### DIRECTIONS
Go through the records below and count every line containing "computer". Reply with the count alone.

Stored entries
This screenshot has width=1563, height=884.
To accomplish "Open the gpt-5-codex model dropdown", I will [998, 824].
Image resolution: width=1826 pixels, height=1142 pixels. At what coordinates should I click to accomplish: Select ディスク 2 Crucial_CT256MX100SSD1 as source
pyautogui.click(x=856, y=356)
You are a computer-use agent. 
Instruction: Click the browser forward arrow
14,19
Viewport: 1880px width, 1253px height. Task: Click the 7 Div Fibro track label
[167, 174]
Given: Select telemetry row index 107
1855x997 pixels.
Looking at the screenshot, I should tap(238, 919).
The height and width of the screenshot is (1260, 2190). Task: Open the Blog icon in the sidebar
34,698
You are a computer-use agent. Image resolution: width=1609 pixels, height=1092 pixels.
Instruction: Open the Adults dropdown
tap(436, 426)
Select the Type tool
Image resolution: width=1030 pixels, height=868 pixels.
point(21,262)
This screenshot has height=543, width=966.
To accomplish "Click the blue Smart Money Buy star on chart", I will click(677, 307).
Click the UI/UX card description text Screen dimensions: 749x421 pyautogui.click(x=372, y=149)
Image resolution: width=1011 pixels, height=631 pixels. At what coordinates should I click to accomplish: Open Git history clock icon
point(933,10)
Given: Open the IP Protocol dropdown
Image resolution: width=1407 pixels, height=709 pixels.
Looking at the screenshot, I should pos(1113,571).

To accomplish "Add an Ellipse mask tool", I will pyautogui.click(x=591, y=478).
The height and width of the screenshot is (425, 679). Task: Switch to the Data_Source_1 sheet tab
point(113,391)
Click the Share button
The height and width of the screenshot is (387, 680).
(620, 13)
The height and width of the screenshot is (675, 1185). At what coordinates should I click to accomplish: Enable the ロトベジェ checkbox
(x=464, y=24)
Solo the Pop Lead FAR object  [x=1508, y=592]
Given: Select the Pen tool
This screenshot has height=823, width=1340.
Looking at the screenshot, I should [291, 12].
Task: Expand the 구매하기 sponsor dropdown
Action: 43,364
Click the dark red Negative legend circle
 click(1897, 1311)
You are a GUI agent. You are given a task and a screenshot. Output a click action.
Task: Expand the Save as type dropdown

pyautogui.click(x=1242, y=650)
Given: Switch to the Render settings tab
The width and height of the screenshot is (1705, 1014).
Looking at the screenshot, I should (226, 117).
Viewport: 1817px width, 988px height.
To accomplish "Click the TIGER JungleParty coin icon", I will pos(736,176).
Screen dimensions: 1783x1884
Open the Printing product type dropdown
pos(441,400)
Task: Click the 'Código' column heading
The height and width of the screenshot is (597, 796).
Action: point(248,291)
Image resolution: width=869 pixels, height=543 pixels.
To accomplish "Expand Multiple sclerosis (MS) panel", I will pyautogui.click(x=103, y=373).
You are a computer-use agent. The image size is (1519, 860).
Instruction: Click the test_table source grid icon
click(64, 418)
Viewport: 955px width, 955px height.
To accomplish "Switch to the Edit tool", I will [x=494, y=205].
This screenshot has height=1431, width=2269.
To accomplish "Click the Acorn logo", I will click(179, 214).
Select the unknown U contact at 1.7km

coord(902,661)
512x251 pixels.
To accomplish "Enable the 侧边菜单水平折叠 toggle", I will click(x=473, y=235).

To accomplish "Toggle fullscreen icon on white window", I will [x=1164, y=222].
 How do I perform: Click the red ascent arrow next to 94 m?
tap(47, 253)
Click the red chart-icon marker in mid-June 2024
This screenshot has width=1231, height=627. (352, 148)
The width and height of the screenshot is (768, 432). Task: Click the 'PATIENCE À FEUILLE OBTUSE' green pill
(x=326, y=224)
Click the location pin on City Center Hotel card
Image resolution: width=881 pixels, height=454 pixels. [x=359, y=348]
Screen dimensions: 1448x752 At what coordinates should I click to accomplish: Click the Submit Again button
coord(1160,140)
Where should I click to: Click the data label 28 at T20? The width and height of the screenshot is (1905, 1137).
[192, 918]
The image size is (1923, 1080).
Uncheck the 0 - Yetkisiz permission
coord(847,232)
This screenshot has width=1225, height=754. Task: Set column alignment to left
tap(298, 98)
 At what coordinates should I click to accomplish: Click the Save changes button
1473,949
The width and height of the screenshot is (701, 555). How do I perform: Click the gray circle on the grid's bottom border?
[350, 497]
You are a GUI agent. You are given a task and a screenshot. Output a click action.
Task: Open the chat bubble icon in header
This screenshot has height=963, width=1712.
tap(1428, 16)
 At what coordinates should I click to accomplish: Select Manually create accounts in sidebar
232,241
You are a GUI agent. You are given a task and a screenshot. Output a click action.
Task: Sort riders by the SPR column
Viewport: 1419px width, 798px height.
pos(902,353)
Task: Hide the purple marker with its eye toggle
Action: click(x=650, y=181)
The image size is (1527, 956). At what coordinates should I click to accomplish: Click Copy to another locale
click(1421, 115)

### SOLUTION FOR THIS EXERCISE
3